Date of Award

Spring 1-1-2018

Document Type

Dissertation

Degree Name

Doctor of Philosophy (PhD)

First Advisor

Thomas A. Manteuffel

Second Advisor

Stephen Becker

Third Advisor

Steve F. McCormick

Fourth Advisor

Panayot S. Vassilevski

Fifth Advisor

John W. Ruge

Abstract

Least-squares finite element discretizations of first-order hyperbolic partial differential equations (PDEs) are proposed and studied.

Hyperbolic problems are notorious for possessing solutions with jump discontinuities, like contact discontinuities and shocks, and steep exponential layers. Furthermore, nonlinear equations can have rarefaction waves as solutions. All these contribute to the challenges in the numerical treatment of hyperbolic PDEs.

The approach here is to obtain appropriate least-squares formulations based on suitable minimization principles. Typically, such formulations can be reduced to one or more (e.g., by employing a Newton-type linearization procedure) quadratic minimization problems. Both theory and numerical results are presented.

A method for nonlinear hyperbolic balance and conservation laws is proposed. The formulation is based on a Helmholtz decomposition and closely related to the notion of a weak solution and a H-1-type least-squares principle. Accordingly, the respective important conservation properties are studied in detail and the theoretically challenging convergence properties, with respect to the L2 norm, are discussed.

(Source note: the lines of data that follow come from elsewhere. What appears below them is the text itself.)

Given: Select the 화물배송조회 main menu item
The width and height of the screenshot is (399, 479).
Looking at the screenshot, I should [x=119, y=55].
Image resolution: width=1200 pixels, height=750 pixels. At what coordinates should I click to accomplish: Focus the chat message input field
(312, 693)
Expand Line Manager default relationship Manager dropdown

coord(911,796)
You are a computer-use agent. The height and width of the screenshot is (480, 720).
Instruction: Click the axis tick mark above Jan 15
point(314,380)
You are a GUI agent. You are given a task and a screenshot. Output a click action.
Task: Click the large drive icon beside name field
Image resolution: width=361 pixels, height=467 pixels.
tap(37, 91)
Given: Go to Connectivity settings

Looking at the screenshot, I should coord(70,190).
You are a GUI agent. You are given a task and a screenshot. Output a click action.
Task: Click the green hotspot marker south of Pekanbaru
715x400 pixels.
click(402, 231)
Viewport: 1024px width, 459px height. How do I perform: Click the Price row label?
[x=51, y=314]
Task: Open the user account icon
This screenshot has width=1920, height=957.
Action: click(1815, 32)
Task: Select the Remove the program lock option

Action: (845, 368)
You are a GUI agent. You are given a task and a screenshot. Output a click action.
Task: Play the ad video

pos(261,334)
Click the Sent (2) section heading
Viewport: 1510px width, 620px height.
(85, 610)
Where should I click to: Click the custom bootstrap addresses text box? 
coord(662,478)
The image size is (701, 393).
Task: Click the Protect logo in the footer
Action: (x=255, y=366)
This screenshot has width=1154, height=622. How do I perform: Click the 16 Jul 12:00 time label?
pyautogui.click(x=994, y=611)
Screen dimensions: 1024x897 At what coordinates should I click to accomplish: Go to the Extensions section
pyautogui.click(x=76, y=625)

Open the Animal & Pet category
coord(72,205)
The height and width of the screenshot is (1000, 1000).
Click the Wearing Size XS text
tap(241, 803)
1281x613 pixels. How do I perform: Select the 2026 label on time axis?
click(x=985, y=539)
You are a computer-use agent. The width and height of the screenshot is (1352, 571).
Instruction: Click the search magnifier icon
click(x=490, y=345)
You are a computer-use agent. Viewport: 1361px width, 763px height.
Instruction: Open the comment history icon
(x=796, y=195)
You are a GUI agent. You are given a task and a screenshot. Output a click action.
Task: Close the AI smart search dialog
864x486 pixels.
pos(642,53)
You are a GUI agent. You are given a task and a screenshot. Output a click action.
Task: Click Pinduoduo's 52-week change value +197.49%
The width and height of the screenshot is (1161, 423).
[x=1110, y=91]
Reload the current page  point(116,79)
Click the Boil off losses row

In the linear case, the convergence in the L2 norm is explicitly and naturally guaranteed by suitable formulations that are founded upon the original LL* method developed for elliptic PDEs. The approaches considered here are the LL*-based and LL*-1 methods, where the latter utilizes a special negative-norm least-squares minimization principle. These methods can be viewed as specific approximations of the generally infeasible quadratic minimization that determines the L2-orthogonal projection of the exact solution. The formulations are analyzed and studied in detail.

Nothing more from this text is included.